On Sun, 2001-10-14 at 21:42, Bill Kelly wrote:
> 
> From: "Sean Middleditch" <elanthis / awesomeplay.com>
> >
> > On Sun, 2001-10-14 at 20:02, Bill Kelly wrote:
> [...]
> > > take it that ought to tokenize to
> > > 'abc', 'def', '\"abc', '123,456\,xxy' ??????
> > 
> > Ya, that was the tokenization I was looken for. 
> > 
> > I don't think I've ever seen an app do that, but after some
> > inexperienced user decides to go hadn tweak stuff, things can get
> > ugly...
> > 
> > No, Iv'e never seen taht, but I am also a worst case scenario type
> > person.  ^,^  Also, I look at the rules of what the syntax means, and I
> > always make sure my code can completely follow the rules no matter how
> > weird.  There is a 1 in a trillion chance it's needed, but oh well.  I'm
> > weird like that.  ^,^
> 
> Well, indeed, I think I may be weird the same way.  =)  But so far
> I'd been trying to infer the syntax from just the examples posted.
> (Also, sometimes the user might not be able to tweak the data- we
> have an HTML parser that's more of an XML parser at heart - doesn't
> deal with "optional closing tags" like HTML does - but, we're the
> ones in control of all HTML produced that needs to be parsed by
> that parser - so in cases like that I make exceptions and try to
> come up with the simplest (most self-consistent) syntax that can be
> expressed, and have the parser or tokenizier code simplified as
> a result [keeping in mind that if we need more "advanced"

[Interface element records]
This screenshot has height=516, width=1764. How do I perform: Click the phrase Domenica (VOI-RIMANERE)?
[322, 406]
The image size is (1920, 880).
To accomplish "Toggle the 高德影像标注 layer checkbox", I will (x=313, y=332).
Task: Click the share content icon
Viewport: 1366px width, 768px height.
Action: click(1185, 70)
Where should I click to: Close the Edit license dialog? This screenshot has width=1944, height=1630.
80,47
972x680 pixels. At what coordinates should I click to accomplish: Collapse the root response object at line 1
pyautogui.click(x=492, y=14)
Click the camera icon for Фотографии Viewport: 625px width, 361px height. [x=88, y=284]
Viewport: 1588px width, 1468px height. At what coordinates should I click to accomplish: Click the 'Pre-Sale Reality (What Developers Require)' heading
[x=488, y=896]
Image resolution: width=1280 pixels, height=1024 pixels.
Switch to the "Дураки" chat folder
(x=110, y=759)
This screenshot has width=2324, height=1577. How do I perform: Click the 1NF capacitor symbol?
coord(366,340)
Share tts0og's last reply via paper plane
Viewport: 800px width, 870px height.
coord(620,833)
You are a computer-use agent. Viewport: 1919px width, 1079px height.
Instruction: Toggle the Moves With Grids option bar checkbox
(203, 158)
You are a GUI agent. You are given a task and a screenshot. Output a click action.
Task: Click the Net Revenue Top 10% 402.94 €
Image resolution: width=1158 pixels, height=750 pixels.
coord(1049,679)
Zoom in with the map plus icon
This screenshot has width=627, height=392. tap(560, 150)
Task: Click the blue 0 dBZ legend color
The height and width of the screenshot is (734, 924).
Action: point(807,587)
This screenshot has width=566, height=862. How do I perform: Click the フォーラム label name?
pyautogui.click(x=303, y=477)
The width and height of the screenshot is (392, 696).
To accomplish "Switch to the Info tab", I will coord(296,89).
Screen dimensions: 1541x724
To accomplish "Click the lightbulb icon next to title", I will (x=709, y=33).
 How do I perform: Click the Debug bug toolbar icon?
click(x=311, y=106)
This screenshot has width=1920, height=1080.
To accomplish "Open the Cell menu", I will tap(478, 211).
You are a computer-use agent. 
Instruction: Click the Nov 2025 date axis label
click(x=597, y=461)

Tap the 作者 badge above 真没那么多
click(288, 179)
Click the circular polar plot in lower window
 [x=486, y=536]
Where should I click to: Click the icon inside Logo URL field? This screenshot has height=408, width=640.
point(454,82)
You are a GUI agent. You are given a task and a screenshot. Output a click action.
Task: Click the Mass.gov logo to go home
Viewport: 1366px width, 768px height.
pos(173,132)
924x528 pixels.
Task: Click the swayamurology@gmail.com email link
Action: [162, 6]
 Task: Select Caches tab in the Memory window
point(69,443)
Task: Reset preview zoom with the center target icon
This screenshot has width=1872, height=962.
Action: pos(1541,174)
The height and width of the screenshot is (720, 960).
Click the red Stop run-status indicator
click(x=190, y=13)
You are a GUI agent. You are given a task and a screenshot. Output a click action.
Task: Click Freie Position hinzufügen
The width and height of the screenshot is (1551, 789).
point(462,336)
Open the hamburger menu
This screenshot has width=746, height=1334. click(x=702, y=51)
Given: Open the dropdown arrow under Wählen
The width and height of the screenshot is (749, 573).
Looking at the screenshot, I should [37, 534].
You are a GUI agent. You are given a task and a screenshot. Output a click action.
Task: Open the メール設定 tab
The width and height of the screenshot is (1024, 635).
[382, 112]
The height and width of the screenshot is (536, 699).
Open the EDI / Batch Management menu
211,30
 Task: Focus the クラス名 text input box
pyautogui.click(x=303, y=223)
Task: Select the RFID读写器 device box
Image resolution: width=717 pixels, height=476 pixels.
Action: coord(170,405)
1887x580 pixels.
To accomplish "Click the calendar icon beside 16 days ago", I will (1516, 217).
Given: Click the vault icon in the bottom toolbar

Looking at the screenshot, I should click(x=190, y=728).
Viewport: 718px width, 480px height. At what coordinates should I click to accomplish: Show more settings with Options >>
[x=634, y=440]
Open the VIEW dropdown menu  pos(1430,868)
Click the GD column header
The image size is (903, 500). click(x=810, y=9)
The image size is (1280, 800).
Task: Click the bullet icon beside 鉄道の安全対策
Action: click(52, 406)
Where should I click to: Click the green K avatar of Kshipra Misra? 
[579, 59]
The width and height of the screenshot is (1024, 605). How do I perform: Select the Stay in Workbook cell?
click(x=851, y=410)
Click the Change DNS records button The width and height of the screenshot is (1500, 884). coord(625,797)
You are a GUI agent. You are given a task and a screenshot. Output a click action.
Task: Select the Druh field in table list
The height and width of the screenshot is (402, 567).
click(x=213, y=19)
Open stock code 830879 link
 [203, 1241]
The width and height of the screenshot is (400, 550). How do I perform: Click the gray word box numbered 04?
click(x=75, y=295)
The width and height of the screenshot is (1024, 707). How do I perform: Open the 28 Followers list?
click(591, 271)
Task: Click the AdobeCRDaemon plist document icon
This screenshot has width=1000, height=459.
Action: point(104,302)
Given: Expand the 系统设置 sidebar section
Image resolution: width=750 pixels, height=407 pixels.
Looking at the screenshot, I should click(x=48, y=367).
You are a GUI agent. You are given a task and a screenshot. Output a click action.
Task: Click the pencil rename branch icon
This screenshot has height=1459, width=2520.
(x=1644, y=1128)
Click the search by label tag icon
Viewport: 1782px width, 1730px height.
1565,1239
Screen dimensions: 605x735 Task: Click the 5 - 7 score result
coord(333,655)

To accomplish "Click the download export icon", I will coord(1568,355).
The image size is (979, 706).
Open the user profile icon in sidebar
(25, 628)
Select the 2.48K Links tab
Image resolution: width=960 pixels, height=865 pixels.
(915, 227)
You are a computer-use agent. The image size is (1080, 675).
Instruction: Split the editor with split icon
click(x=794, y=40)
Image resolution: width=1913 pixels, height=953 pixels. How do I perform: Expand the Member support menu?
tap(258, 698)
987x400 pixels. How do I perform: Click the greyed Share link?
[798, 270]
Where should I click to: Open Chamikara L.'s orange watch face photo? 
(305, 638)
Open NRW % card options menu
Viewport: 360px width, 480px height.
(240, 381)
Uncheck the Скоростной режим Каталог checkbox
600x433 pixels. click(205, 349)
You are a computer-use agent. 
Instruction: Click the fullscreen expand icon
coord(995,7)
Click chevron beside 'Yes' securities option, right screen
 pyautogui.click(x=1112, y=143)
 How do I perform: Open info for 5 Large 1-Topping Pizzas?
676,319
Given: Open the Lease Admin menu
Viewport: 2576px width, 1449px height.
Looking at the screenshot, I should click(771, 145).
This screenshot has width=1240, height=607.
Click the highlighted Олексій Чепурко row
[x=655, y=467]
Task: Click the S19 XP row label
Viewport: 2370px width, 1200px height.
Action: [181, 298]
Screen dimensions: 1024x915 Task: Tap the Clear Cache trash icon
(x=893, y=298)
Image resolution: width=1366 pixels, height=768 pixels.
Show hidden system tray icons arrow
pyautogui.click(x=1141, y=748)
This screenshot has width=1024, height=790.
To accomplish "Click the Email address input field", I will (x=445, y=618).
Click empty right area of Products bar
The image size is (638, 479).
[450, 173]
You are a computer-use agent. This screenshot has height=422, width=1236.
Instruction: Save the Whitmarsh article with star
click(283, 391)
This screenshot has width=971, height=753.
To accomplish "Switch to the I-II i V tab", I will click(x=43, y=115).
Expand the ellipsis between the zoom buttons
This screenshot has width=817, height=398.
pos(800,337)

(Problems)
#1 Arrange the records from their first line through the line containing "[x=488, y=896]" as a Markdown table with the columns Row and Line, leaving out blank lines.
#2 Pick up the email thread about tokenizing and parsing syntax and keep writing it from the point where it stops.

(Answers to the exercises)
#1
| Row | Line |
|---|---|
| 1 | This screenshot has height=516, width=1764. How do I perform: Click the phrase Domenica (VOI-RIMANERE)? |
| 2 | [322, 406] |
| 3 | The image size is (1920, 880). |
| 4 | To accomplish "Toggle the 高德影像标注 layer checkbox", I will (x=313, y=332). |
| 5 | Task: Click the share content icon |
| 6 | Viewport: 1366px width, 768px height. |
| 7 | Action: click(1185, 70) |
| 8 | Where should I click to: Close the Edit license dialog? This screenshot has width=1944, height=1630. |
| 9 | 80,47 |
| 10 | 972x680 pixels. At what coordinates should I click to accomplish: Collapse the root response object at line 1 |
| 11 | pyautogui.click(x=492, y=14) |
| 12 | Click the camera icon for Фотографии Viewport: 625px width, 361px height. [x=88, y=284] |
| 13 | Viewport: 1588px width, 1468px height. At what coordinates should I click to accomplish: Click the 'Pre-Sale Reality (What Developers Require)' heading |
| 14 | [x=488, y=896] |

#2
> functionality we can always add it as the need arises] :)
> 

I just, in this case, think in terms of the shell, and how it handles
quotes and backslashes.  It really is simple, I suppose, if you're not
using regexp to represent the whoel things.  ^,^

> BTW I just ran a test through Excel, and what it output as the
> CSV version of the data was, IMHO, abhorrent.  Eww.  It took:
> 
> +-----+---------------+
> |blerb|"hey,you","man,|
> +-----+---------------+
> 
> And wrote (to the .csv file):
> 
> blerb,"""hey,you"",""man,"
> 
> 
> . . . . huh????  My guess is that if there's a "double immediate
> nested quote", it becomes a single quote in the output.
> 

Wow.  That's pretty screwed up.  The anti-microsoft person in me
immediately says "They do that to make cross platform and/or cross
product communication harder!" but it's probably just because the
microsoft programmers never actually bother to use the export feature
themselves.  ^,^

> . . . Okay, in puzzling over it a bit more I guess it's not >that<
> bad. . .   It would seem a leading quote is a special case meaning
> the whole field is quoted - so far pretty standard (in a "quoted-
> vs.-non-quoted field" sense) . . . but then double-contiguous-quotes 
> appearing _within_ that string are escaped to single double-quotes
> in the output.
> 
> Hmm . . . .   Guess that wouldn't be *too* bad in a regexp.  =-)

STill ugly though.  ~,^

> 
> [...]
> > > def csv_split(str)
> > >     str.scan(/(?:\A|,)\s*"((?:\\"|[^"])*)"|(?:\A|,)([^",]*|[^",][^,]*)(?=,|\z)/).flatten!.compact!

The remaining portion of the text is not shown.